Huge house on the prairie

There are currently 28 houses built since 1995 (40, 1980 and later) on four – to- ten acres, priced at $4.795 and up. Almost all of those are north of the Merritt in the back country and almost all are on what I’d call marginal and their broker might call less-than-optimal land. These are the product of the break up the estates that once comprised our back country and at least to my eye, aren’t an improvement on what was there.

Fudrucker and I were discussing the fate of these homes and Frankie posited, and I agreed, that the market for a huge house on four acres of so-so land located at the extreme edges of Greenwich is limited now and will probably decline from here. If we’re right, then who will want these things? Maybe, we thought, some super-rich types who’d buy them up on the cheap and reassemble the original estates. After all, four acres of rocks and swamp aren’t much use standing alone, but if that acreage is part of a 100-acre estate, they could add to the privacy of the main house.

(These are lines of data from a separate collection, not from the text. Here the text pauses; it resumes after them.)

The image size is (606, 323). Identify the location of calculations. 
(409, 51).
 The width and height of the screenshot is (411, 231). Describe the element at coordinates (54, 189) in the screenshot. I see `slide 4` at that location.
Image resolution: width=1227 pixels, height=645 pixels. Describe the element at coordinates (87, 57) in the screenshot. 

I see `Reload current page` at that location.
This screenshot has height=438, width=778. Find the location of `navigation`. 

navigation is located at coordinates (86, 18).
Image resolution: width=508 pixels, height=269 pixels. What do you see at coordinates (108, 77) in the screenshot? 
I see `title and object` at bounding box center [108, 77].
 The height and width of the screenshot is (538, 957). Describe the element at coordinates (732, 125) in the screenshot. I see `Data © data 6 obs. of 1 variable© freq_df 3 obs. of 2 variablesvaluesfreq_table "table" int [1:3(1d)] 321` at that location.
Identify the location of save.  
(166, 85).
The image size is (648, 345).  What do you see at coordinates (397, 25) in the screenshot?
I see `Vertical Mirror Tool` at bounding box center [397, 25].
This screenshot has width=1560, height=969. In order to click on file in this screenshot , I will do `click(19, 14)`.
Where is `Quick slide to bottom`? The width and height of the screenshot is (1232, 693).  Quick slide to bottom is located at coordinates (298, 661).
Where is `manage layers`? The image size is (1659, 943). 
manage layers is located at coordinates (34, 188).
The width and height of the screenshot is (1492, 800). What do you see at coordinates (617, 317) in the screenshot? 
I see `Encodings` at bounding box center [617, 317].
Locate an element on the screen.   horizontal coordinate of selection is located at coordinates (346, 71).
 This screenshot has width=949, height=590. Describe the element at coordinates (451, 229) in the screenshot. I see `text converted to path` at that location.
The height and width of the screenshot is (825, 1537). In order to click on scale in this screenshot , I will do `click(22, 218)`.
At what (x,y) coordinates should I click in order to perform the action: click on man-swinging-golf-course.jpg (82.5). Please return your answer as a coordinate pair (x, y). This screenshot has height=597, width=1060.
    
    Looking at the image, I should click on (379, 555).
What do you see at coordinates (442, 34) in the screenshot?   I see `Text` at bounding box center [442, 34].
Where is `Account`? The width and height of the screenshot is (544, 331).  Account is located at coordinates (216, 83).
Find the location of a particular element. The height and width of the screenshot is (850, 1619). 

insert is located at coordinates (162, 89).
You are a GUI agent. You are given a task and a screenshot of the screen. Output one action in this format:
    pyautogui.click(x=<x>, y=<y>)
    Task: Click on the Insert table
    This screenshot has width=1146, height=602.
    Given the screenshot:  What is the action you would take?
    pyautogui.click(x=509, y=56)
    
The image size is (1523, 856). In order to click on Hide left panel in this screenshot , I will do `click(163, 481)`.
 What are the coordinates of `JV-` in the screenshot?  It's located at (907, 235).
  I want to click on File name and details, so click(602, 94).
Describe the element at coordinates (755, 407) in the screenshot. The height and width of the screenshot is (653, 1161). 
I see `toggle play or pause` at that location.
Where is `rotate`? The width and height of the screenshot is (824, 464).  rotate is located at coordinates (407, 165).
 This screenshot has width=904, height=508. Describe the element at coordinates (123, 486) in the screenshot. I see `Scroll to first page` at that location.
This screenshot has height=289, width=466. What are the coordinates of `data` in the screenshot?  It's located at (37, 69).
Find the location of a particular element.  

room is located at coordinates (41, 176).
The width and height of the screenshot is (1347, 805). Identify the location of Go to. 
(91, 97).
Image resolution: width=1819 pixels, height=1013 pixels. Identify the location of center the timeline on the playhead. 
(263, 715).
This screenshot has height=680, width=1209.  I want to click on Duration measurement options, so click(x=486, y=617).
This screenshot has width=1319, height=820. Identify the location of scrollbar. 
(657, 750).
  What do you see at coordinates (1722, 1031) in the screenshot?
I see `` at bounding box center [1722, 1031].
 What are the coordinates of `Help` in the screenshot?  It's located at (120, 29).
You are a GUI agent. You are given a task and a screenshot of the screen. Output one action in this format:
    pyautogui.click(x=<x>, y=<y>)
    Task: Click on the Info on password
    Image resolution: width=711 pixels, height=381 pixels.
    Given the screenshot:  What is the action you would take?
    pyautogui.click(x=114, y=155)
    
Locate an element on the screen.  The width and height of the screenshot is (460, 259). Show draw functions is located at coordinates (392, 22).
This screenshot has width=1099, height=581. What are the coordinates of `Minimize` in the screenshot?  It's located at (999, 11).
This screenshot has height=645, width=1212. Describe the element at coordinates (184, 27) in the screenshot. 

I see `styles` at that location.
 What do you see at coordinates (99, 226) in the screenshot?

An experienced realtor I know predicted almost twenty years ago that the mega-mansions sprouting like deformed mushrooms in the back country would be white elephants in the future. The builders paid no heed because buyers kept snapping them up, but I thought that realtor was right back then and nothing that’s occurred since 2007 makes me think he’s wrong now. Lifestyles are changing, and the idea of a forty-minute cruise to deliver a child to her travel team lacrosse game has lost its appeal; I don’t know why it ever held any appeal in the first place, but that’s another matter. Will that desire to live in the hinterlands return? Not so you could tell from my clients, who typically specify that they won’t consider living north of the Merritt, and not so you could tell from sales up there, which are languishing.

Younger friends of mine tell me stories about their parents who built huge palaces up on our northern border and now that their children have grown and left the nest, are rattling around in 10,000 square feet of builder’s bad taste,  wishing they could move. But they can’t – they aren’t even putting their houses on the market, because there is no market – not for these.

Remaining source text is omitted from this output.